* _Data supplied_:

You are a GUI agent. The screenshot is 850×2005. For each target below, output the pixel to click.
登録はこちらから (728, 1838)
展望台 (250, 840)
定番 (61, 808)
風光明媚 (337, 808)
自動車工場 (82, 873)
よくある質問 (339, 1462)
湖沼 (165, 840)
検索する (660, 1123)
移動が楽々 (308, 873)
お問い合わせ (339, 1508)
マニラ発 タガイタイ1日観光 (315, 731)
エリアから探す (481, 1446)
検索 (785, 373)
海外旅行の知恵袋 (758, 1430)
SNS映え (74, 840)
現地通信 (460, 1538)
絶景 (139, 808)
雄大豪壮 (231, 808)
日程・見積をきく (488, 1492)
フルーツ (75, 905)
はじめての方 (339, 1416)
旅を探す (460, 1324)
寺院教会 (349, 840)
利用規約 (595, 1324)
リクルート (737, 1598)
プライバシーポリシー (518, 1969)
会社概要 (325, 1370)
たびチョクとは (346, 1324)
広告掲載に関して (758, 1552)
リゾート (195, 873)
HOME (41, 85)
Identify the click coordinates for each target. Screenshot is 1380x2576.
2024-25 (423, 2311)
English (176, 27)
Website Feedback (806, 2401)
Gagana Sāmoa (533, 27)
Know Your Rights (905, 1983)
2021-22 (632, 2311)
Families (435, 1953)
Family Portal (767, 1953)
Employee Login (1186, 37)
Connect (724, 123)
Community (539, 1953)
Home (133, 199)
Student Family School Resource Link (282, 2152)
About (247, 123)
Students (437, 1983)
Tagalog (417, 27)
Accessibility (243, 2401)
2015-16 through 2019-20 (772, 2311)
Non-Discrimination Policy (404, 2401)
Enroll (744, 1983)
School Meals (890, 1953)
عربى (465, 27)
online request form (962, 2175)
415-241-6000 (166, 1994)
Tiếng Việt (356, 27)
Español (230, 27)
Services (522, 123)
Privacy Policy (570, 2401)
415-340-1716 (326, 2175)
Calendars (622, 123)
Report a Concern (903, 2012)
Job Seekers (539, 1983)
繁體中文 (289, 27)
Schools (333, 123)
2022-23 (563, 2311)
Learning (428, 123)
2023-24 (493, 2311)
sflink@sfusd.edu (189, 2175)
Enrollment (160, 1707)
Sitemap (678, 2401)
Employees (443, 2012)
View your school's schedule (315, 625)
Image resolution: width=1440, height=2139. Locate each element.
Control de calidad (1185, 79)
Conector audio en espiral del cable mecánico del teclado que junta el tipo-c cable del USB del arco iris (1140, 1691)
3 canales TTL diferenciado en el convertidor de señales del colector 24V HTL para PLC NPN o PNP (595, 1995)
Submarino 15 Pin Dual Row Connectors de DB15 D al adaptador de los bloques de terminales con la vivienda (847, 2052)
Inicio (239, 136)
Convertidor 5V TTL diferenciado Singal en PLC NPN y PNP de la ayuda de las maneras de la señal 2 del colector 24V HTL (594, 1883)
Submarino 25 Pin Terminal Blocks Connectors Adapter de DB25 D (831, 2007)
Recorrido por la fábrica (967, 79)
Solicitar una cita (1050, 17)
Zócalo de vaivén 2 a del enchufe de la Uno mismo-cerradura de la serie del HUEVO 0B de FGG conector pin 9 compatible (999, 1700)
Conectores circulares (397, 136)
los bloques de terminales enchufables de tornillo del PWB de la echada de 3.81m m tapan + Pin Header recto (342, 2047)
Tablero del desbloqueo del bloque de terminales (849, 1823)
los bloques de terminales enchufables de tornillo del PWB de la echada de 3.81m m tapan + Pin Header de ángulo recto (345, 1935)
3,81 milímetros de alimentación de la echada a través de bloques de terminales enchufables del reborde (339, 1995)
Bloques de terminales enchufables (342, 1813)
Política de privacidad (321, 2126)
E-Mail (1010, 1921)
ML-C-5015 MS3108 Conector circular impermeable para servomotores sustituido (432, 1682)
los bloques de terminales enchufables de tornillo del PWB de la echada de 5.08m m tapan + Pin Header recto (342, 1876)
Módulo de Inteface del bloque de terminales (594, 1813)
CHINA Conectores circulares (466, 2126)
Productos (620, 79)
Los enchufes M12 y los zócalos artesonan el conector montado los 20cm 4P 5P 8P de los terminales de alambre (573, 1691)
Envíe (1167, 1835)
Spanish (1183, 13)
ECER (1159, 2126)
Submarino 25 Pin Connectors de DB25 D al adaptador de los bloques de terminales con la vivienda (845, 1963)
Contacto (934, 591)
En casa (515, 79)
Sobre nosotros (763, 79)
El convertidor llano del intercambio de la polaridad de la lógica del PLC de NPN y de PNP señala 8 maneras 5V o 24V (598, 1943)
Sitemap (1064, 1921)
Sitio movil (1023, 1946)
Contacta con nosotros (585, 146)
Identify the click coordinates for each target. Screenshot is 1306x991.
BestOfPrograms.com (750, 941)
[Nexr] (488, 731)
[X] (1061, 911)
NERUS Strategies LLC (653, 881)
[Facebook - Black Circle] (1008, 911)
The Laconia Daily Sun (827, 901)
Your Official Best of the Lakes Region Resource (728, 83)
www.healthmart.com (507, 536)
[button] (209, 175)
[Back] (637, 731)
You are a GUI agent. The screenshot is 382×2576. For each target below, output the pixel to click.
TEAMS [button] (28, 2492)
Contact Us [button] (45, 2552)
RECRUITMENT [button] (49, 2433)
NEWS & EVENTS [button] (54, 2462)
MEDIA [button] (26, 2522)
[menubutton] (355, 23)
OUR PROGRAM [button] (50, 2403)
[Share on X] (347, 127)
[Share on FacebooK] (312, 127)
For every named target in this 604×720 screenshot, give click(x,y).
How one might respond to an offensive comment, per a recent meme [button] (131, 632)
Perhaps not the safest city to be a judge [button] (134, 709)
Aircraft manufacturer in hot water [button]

* _Requirement_:
Copy these records exactly as they appear, every line included.

* _Response for this exercise_:
You are a GUI agent. The screenshot is 850×2005. For each target below, output the pixel to click.
登録はこちらから (728, 1838)
展望台 (250, 840)
定番 (61, 808)
風光明媚 (337, 808)
自動車工場 (82, 873)
よくある質問 (339, 1462)
湖沼 (165, 840)
検索する (660, 1123)
移動が楽々 (308, 873)
お問い合わせ (339, 1508)
マニラ発 タガイタイ1日観光 (315, 731)
エリアから探す (481, 1446)
検索 (785, 373)
海外旅行の知恵袋 (758, 1430)
SNS映え (74, 840)
現地通信 (460, 1538)
絶景 (139, 808)
雄大豪壮 (231, 808)
日程・見積をきく (488, 1492)
フルーツ (75, 905)
はじめての方 (339, 1416)
旅を探す (460, 1324)
寺院教会 (349, 840)
利用規約 (595, 1324)
リクルート (737, 1598)
プライバシーポリシー (518, 1969)
会社概要 (325, 1370)
たびチョクとは (346, 1324)
広告掲載に関して (758, 1552)
リゾート (195, 873)
HOME (41, 85)
Identify the click coordinates for each target. Screenshot is 1380x2576.
2024-25 (423, 2311)
English (176, 27)
Website Feedback (806, 2401)
Gagana Sāmoa (533, 27)
Know Your Rights (905, 1983)
2021-22 (632, 2311)
Families (435, 1953)
Family Portal (767, 1953)
Employee Login (1186, 37)
Connect (724, 123)
Community (539, 1953)
Home (133, 199)
Student Family School Resource Link (282, 2152)
About (247, 123)
Students (437, 1983)
Tagalog (417, 27)
Accessibility (243, 2401)
2015-16 through 2019-20 (772, 2311)
Non-Discrimination Policy (404, 2401)
Enroll (744, 1983)
School Meals (890, 1953)
عربى (465, 27)
online request form (962, 2175)
415-241-6000 (166, 1994)
Tiếng Việt (356, 27)
Español (230, 27)
Services (522, 123)
Privacy Policy (570, 2401)
415-340-1716 (326, 2175)
Calendars (622, 123)
Report a Concern (903, 2012)
Job Seekers (539, 1983)
繁體中文 (289, 27)
Schools (333, 123)
2022-23 (563, 2311)
Learning (428, 123)
2023-24 (493, 2311)
sflink@sfusd.edu (189, 2175)
Enrollment (160, 1707)
Sitemap (678, 2401)
Employees (443, 2012)
View your school's schedule (315, 625)
Image resolution: width=1440, height=2139. Locate each element.
Control de calidad (1185, 79)
Conector audio en espiral del cable mecánico del teclado que junta el tipo-c cable del USB del arco iris (1140, 1691)
3 canales TTL diferenciado en el convertidor de señales del colector 24V HTL para PLC NPN o PNP (595, 1995)
Submarino 15 Pin Dual Row Connectors de DB15 D al adaptador de los bloques de terminales con la vivienda (847, 2052)
Inicio (239, 136)
Convertidor 5V TTL diferenciado Singal en PLC NPN y PNP de la ayuda de las maneras de la señal 2 del colector 24V HTL (594, 1883)
Submarino 25 Pin Terminal Blocks Connectors Adapter de DB25 D (831, 2007)
Recorrido por la fábrica (967, 79)
Solicitar una cita (1050, 17)
Zócalo de vaivén 2 a del enchufe de la Uno mismo-cerradura de la serie del HUEVO 0B de FGG conector pin 9 compatible (999, 1700)
Conectores circulares (397, 136)
los bloques de terminales enchufables de tornillo del PWB de la echada de 3.81m m tapan + Pin Header recto (342, 2047)
Tablero del desbloqueo del bloque de terminales (849, 1823)
los bloques de terminales enchufables de tornillo del PWB de la echada de 3.81m m tapan + Pin Header de ángulo recto (345, 1935)
3,81 milímetros de alimentación de la echada a través de bloques de terminales enchufables del reborde (339, 1995)
Bloques de terminales enchufables (342, 1813)
Política de privacidad (321, 2126)
E-Mail (1010, 1921)
ML-C-5015 MS3108 Conector circular impermeable para servomotores sustituido (432, 1682)
los bloques de terminales enchufables de tornillo del PWB de la echada de 5.08m m tapan + Pin Header recto (342, 1876)
Módulo de Inteface del bloque de terminales (594, 1813)
CHINA Conectores circulares (466, 2126)
Productos (620, 79)
Los enchufes M12 y los zócalos artesonan el conector montado los 20cm 4P 5P 8P de los terminales de alambre (573, 1691)
Envíe (1167, 1835)
Spanish (1183, 13)
ECER (1159, 2126)
Submarino 25 Pin Connectors de DB25 D al adaptador de los bloques de terminales con la vivienda (845, 1963)
Contacto (934, 591)
En casa (515, 79)
Sobre nosotros (763, 79)
El convertidor llano del intercambio de la polaridad de la lógica del PLC de NPN y de PNP señala 8 maneras 5V o 24V (598, 1943)
Sitemap (1064, 1921)
Sitio movil (1023, 1946)
Contacta con nosotros (585, 146)
Identify the click coordinates for each target. Screenshot is 1306x991.
BestOfPrograms.com (750, 941)
[Nexr] (488, 731)
[X] (1061, 911)
NERUS Strategies LLC (653, 881)
[Facebook - Black Circle] (1008, 911)
The Laconia Daily Sun (827, 901)
Your Official Best of the Lakes Region Resource (728, 83)
www.healthmart.com (507, 536)
[button] (209, 175)
[Back] (637, 731)
You are a GUI agent. The screenshot is 382×2576. For each target below, output the pixel to click.
TEAMS [button] (28, 2492)
Contact Us [button] (45, 2552)
RECRUITMENT [button] (49, 2433)
NEWS & EVENTS [button] (54, 2462)
MEDIA [button] (26, 2522)
[menubutton] (355, 23)
OUR PROGRAM [button] (50, 2403)
[Share on X] (347, 127)
[Share on FacebooK] (312, 127)
For every named target in this 604×720 screenshot, give click(x,y).
How one might respond to an offensive comment, per a recent meme [button] (131, 632)
Perhaps not the safest city to be a judge [button] (134, 709)
Aircraft manufacturer in hot water [button]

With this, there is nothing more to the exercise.